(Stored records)
[Start of section]
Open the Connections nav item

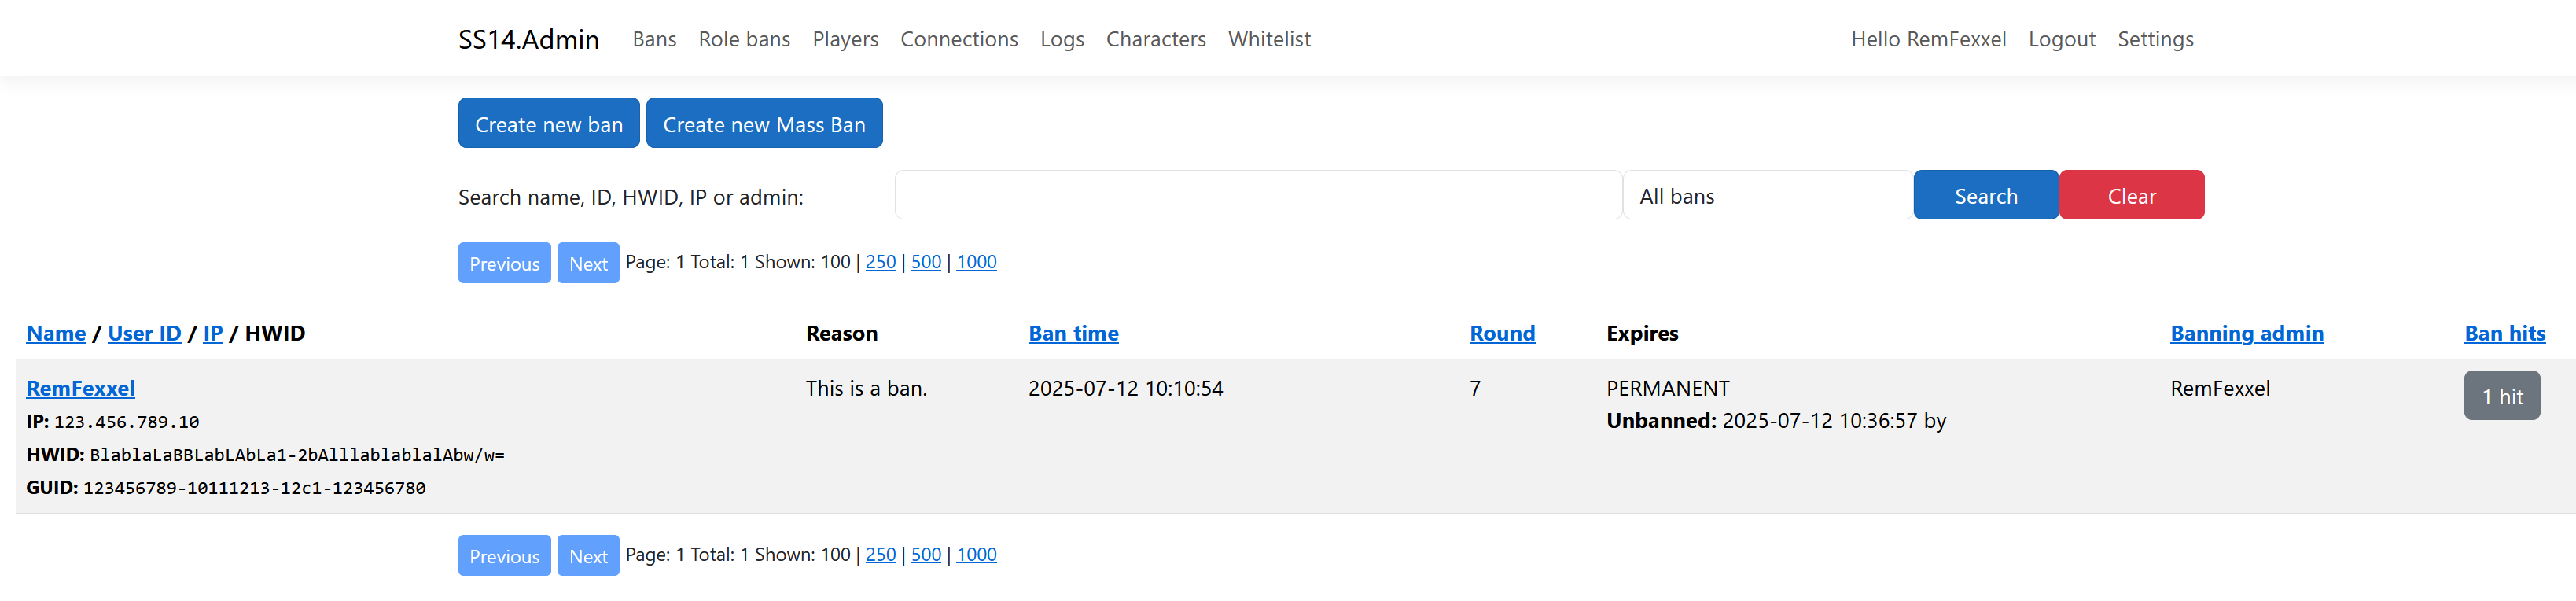[958, 39]
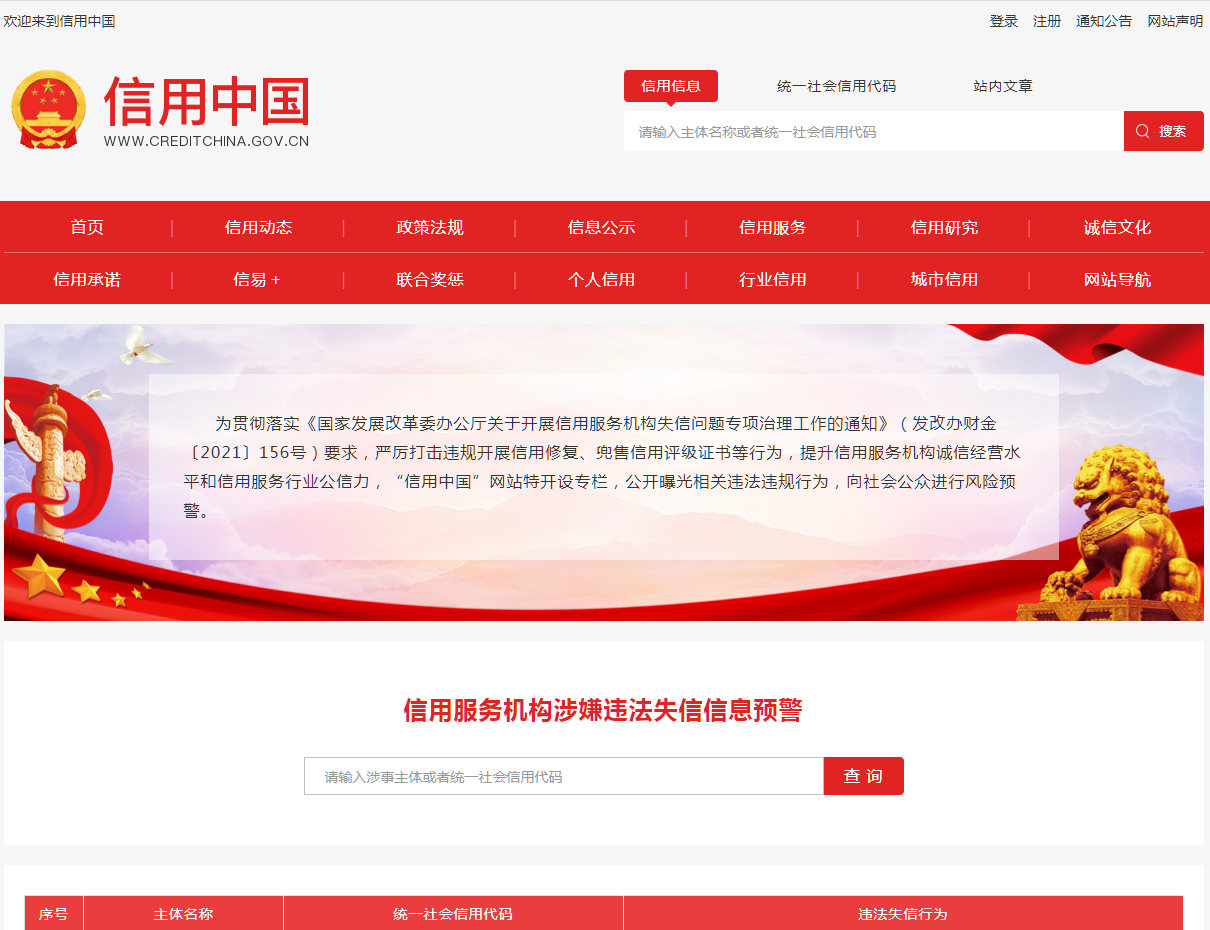Click the red search button with magnifier
Screen dimensions: 1210x930
click(x=1163, y=131)
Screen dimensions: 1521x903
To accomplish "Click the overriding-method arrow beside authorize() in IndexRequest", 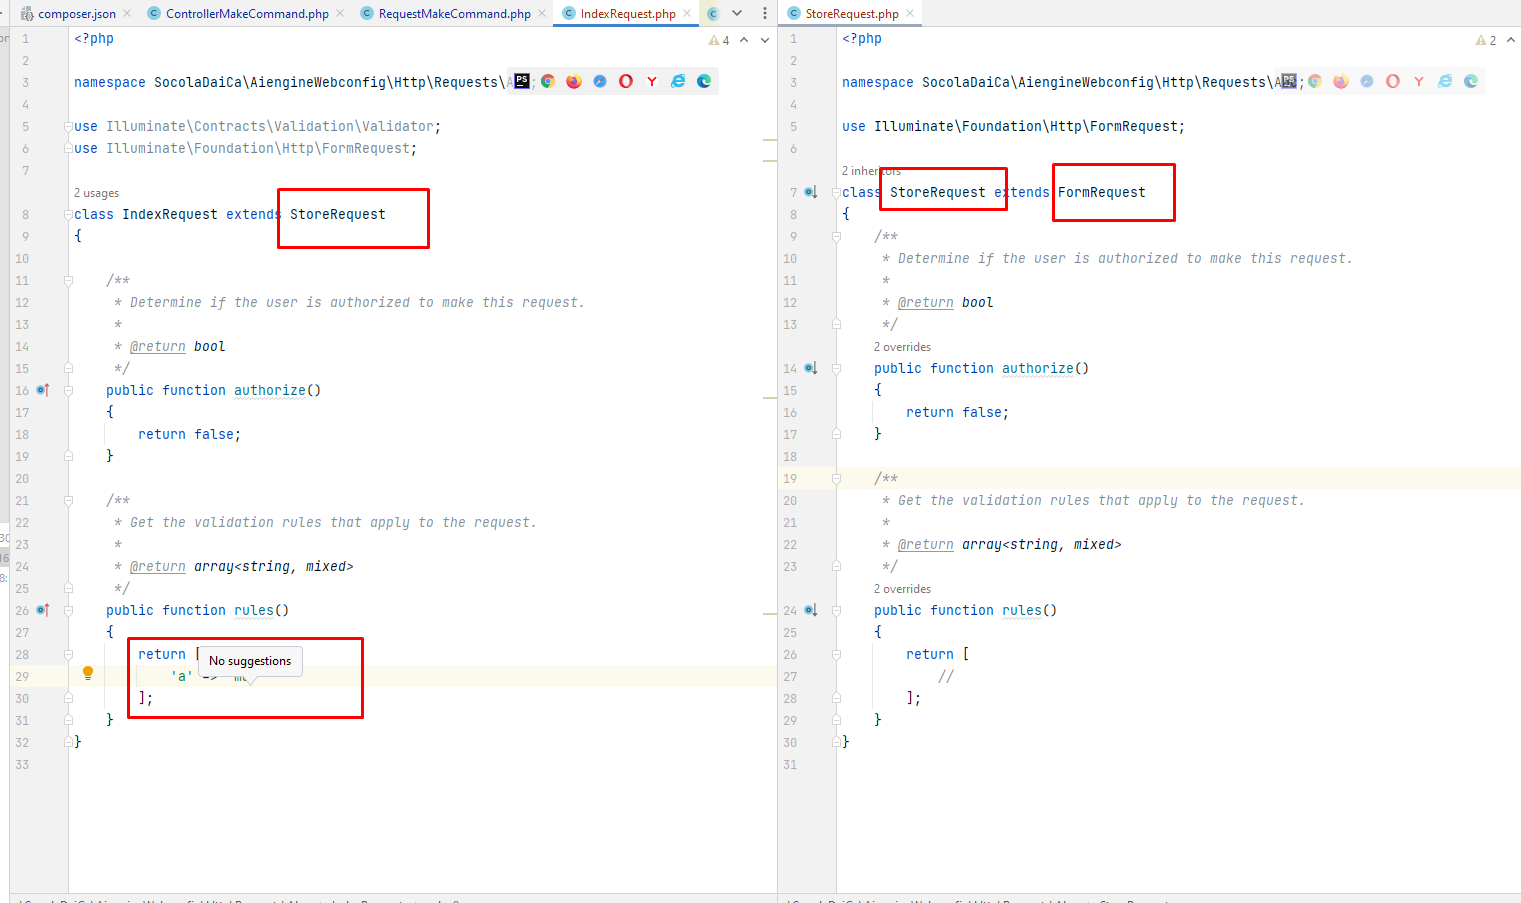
[End of section]
• _Task objective_: Once the pictures are removed, repeat all of the data above exactly.

• _Task result_:
Open the Connections nav item

[958, 39]
Click the red search button with magnifier
Screen dimensions: 1210x930
click(x=1163, y=131)
Screen dimensions: 1521x903
To accomplish "Click the overriding-method arrow beside authorize() in IndexRequest", 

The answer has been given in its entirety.